The Virginia Coordinated Care program started with a few participants in 2000; by 2009, there were over 20,000 members. One of the most important outcomes of the program was a significant drop in emergency room visits by enrolled patients. By increasing continuity of care, emergency room visits dropped 14 percent between 2000 and 2005. Costs were reduced for Richmond area hospitals, as well as surrounding Virginia hospitals as fewer patients showed up at other emergency rooms. By treating the patient earlier in their illness the program achieved better quality of care, and better results for the health care system as a whole.

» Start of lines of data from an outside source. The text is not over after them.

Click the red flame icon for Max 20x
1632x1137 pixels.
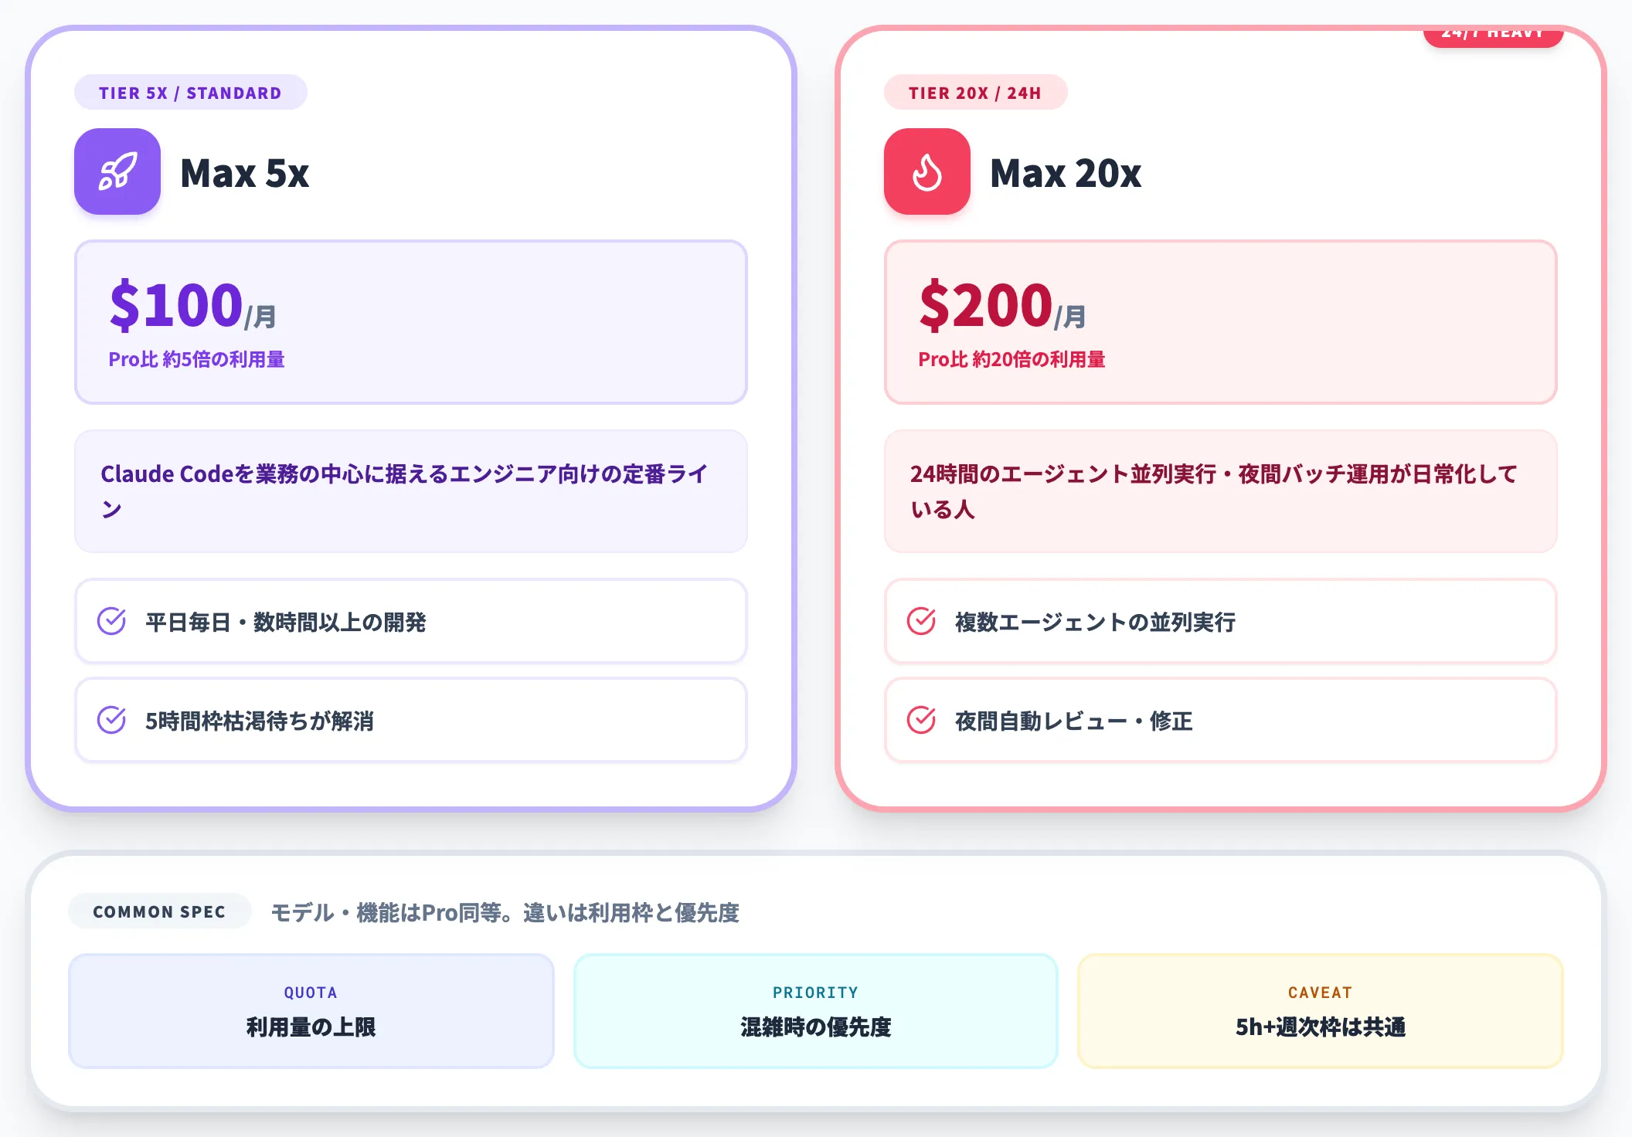click(x=927, y=171)
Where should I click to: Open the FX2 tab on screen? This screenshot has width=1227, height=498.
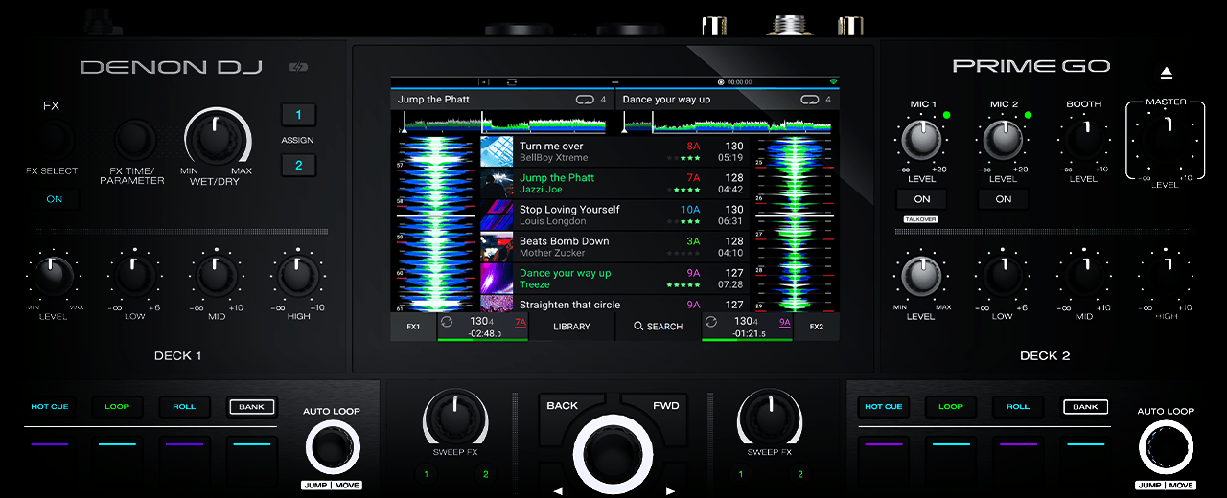tap(816, 327)
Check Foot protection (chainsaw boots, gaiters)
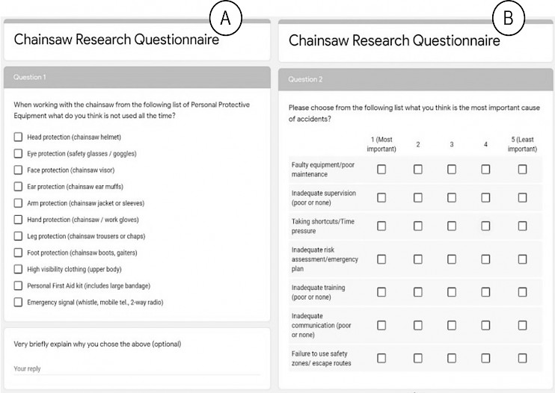 [18, 253]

Another example of delivery system reform took place at another end of our State, at Sentara Healthcare, located in Norfolk, VA. In 1999, Sentara studies found that intensive care units that were monitored by a doctor full time had lower mortality rates and shorter length of stays than those that were not. In order to improve quality of care, Sentara worked with a company called VISICU to install Web-based television cameras in each patient's room. With this technology, a single physician in a central location can follow patients in multiple rooms at the same time. Again, this kind of logical approach produced more efficient care at a lower cost. Sentara saw a 25-percent reduction in mortality among these patients, a 17-percent reduction in their length of stay, and a 150-percent return on investment in the program.

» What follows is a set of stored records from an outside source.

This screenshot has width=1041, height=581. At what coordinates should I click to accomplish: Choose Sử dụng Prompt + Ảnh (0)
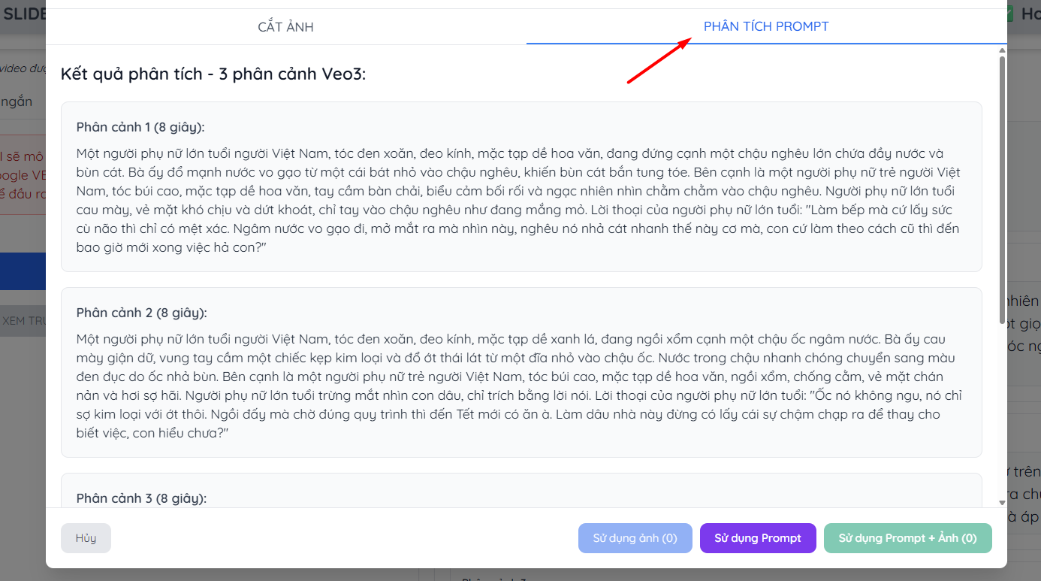[907, 538]
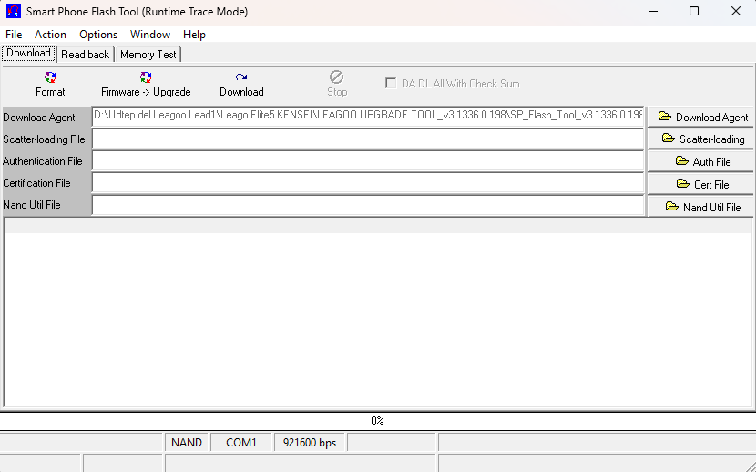Choose an Auth File via folder button
This screenshot has height=472, width=756.
[x=700, y=161]
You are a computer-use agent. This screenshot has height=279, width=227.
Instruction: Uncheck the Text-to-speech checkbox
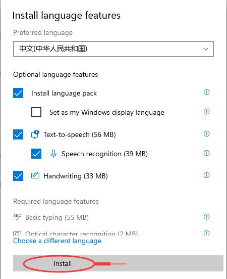click(18, 134)
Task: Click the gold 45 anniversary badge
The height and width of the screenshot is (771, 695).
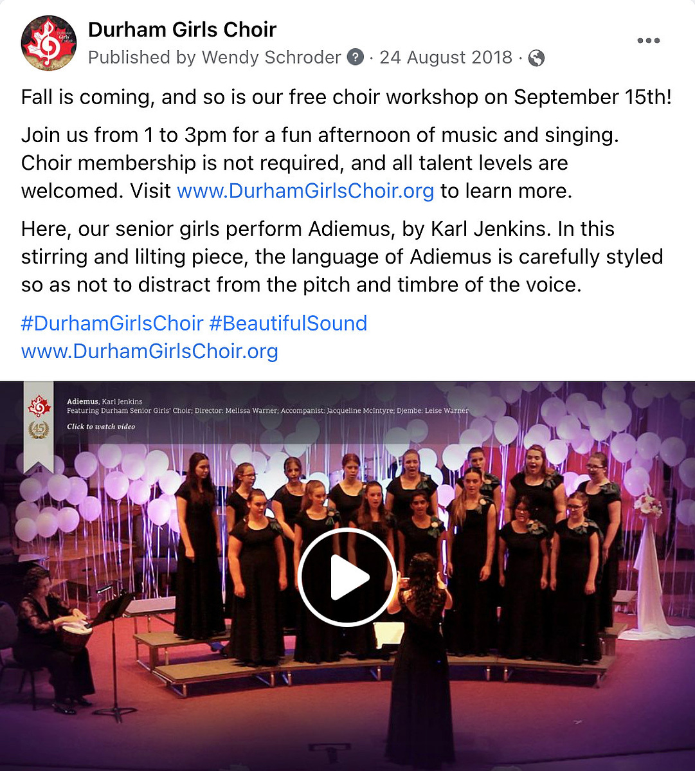Action: (39, 430)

Perhaps the best example is now being modeled by the Carilion Clinic in Roanoke, VA. Carilion Clinic is a multispecialty health care organization, with more than 600 doctors and 8 health care organizations.

In 2010, next year, Carilion Clinic will join with Engelberg Center for Health Care Reform at Brookings and the Dartmouth Institute for Health Policy and Clinical Practice to implement a new and innovative health care model that rewards providers for improving patient outcomes while also lowering costs. This Accountable Care Organization will encourage physicians, hospitals, insurance companies, and the government to work together to coordinate care, improve quality, and reduce costs. Under this model, providers will assume greater responsibility not only for treating the patient's illness but for the overall quality and cost of care to be delivered. They will actually be incentivized to take steps to keep patients healthy, while avoiding costly medications and procedures. Additionally, this model will encourage, and make it affordable, for doctors to finally practice preventive care. Carilion Clinic is doing the right thing: moving away from the current, and very flawed, fee-for-service system.

As long as our health care system--one-sixth of our economy-- continues to reward providers simply based on quantity rather than quality of care, we are never going to get health care reform right. By increasing coordination of care, and putting in place smarter financial incentives, we can have higher quality care at lower costs. We can focus on the health of patients, rather than the number of procedures. Changing our payment mechanisms and restructuring financial incentives are a key part of health care reform.

I know my freshmen colleagues stand ready to work with our colleagues on this side of the aisle, and I again invite our colleagues on the other side of the aisle to join us in this effort. Getting it right will lead to improved quality of care, lower costs, and a healthier America.